Recorded data START

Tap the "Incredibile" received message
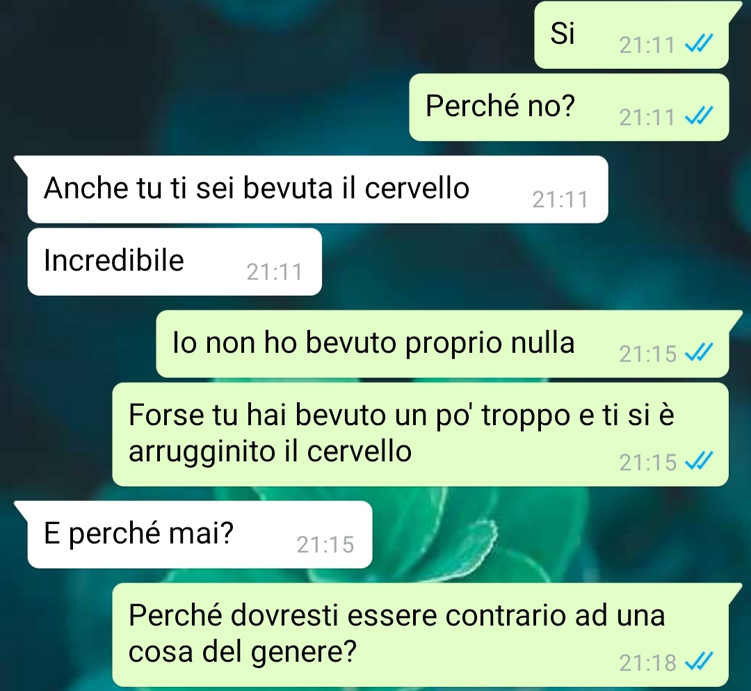This screenshot has height=691, width=751. (x=175, y=262)
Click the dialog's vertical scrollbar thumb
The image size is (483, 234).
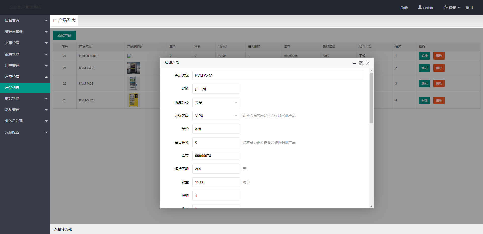(x=371, y=98)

Recorded data END

Except for pictures, copy the records above exactly.

▶ **Solution below**
Tap the "Incredibile" received message
This screenshot has height=691, width=751. (x=175, y=262)
Click the dialog's vertical scrollbar thumb
The image size is (483, 234).
(x=371, y=98)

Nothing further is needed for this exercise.